* [Task brief]: Replace "At what coordinates should I click to accomplish" with "Which point should I click to accomplish" throughout the material below, and keep every other part of it unchanged.

* [The input]:
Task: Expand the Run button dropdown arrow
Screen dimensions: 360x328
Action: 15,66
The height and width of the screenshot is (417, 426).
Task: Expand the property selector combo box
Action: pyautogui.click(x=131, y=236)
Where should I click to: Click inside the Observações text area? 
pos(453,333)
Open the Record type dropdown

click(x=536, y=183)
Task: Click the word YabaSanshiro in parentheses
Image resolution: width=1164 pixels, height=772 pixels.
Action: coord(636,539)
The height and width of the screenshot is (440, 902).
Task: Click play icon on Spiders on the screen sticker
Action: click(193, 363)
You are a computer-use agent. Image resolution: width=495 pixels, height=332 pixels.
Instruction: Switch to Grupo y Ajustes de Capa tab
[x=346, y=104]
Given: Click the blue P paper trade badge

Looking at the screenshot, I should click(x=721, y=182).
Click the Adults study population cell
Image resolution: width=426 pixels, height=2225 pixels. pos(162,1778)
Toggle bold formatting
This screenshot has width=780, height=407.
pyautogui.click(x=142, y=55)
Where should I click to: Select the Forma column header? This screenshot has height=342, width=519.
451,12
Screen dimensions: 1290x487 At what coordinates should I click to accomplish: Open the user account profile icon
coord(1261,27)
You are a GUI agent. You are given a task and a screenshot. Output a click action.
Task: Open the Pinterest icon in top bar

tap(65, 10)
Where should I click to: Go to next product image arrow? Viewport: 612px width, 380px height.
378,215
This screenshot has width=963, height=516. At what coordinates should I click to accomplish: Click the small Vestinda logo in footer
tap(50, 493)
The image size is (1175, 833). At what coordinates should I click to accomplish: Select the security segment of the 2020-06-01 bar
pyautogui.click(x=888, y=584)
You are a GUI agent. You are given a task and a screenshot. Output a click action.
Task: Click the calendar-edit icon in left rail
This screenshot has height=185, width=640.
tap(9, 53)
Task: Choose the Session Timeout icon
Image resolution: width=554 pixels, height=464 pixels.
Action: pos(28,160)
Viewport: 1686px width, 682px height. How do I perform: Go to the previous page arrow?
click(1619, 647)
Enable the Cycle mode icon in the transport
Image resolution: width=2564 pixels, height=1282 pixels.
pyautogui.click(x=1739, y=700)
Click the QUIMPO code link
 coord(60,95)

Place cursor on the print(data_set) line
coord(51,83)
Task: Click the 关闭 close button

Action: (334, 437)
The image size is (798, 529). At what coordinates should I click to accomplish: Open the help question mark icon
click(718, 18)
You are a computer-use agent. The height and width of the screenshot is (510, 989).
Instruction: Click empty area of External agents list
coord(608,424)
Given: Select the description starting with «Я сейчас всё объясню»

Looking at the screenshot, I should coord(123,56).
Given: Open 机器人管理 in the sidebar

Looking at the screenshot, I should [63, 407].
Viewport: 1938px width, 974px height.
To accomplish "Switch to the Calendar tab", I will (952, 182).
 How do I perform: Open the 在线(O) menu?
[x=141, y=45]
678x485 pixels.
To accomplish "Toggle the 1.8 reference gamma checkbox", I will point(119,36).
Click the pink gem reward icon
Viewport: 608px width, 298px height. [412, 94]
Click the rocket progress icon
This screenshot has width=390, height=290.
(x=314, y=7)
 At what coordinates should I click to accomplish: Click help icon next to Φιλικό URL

* [Written response]:
Task: Expand the Run button dropdown arrow
Screen dimensions: 360x328
Action: 15,66
The height and width of the screenshot is (417, 426).
Task: Expand the property selector combo box
Action: pyautogui.click(x=131, y=236)
Where should I click to: Click inside the Observações text area? 
pos(453,333)
Open the Record type dropdown

click(x=536, y=183)
Task: Click the word YabaSanshiro in parentheses
Image resolution: width=1164 pixels, height=772 pixels.
Action: coord(636,539)
The height and width of the screenshot is (440, 902).
Task: Click play icon on Spiders on the screen sticker
Action: click(193, 363)
You are a computer-use agent. Image resolution: width=495 pixels, height=332 pixels.
Instruction: Switch to Grupo y Ajustes de Capa tab
[x=346, y=104]
Given: Click the blue P paper trade badge

Looking at the screenshot, I should click(x=721, y=182).
Click the Adults study population cell
Image resolution: width=426 pixels, height=2225 pixels. pos(162,1778)
Toggle bold formatting
This screenshot has width=780, height=407.
pyautogui.click(x=142, y=55)
Where should I click to: Select the Forma column header? This screenshot has height=342, width=519.
451,12
Screen dimensions: 1290x487 Which point should I click to accomplish: Open the user account profile icon
coord(1261,27)
You are a GUI agent. You are given a task and a screenshot. Output a click action.
Task: Open the Pinterest icon in top bar

tap(65, 10)
Where should I click to: Go to next product image arrow? Viewport: 612px width, 380px height.
378,215
This screenshot has width=963, height=516. Which point should I click to accomplish: Click the small Vestinda logo in footer
tap(50, 493)
The image size is (1175, 833). Which point should I click to accomplish: Select the security segment of the 2020-06-01 bar
pyautogui.click(x=888, y=584)
You are a GUI agent. You are given a task and a screenshot. Output a click action.
Task: Click the calendar-edit icon in left rail
This screenshot has height=185, width=640.
tap(9, 53)
Task: Choose the Session Timeout icon
Image resolution: width=554 pixels, height=464 pixels.
Action: pos(28,160)
Viewport: 1686px width, 682px height. How do I perform: Go to the previous page arrow?
click(1619, 647)
Enable the Cycle mode icon in the transport
Image resolution: width=2564 pixels, height=1282 pixels.
pyautogui.click(x=1739, y=700)
Click the QUIMPO code link
 coord(60,95)

Place cursor on the print(data_set) line
coord(51,83)
Task: Click the 关闭 close button

Action: (334, 437)
The image size is (798, 529). Which point should I click to accomplish: Open the help question mark icon
click(718, 18)
You are a computer-use agent. The height and width of the screenshot is (510, 989).
Instruction: Click empty area of External agents list
coord(608,424)
Given: Select the description starting with «Я сейчас всё объясню»

Looking at the screenshot, I should coord(123,56).
Given: Open 机器人管理 in the sidebar

Looking at the screenshot, I should [63, 407].
Viewport: 1938px width, 974px height.
To accomplish "Switch to the Calendar tab", I will (952, 182).
 How do I perform: Open the 在线(O) menu?
[x=141, y=45]
678x485 pixels.
To accomplish "Toggle the 1.8 reference gamma checkbox", I will point(119,36).
Click the pink gem reward icon
Viewport: 608px width, 298px height. [412, 94]
Click the rocket progress icon
This screenshot has width=390, height=290.
(x=314, y=7)
 Which point should I click to accomplish: Click help icon next to Φιλικό URL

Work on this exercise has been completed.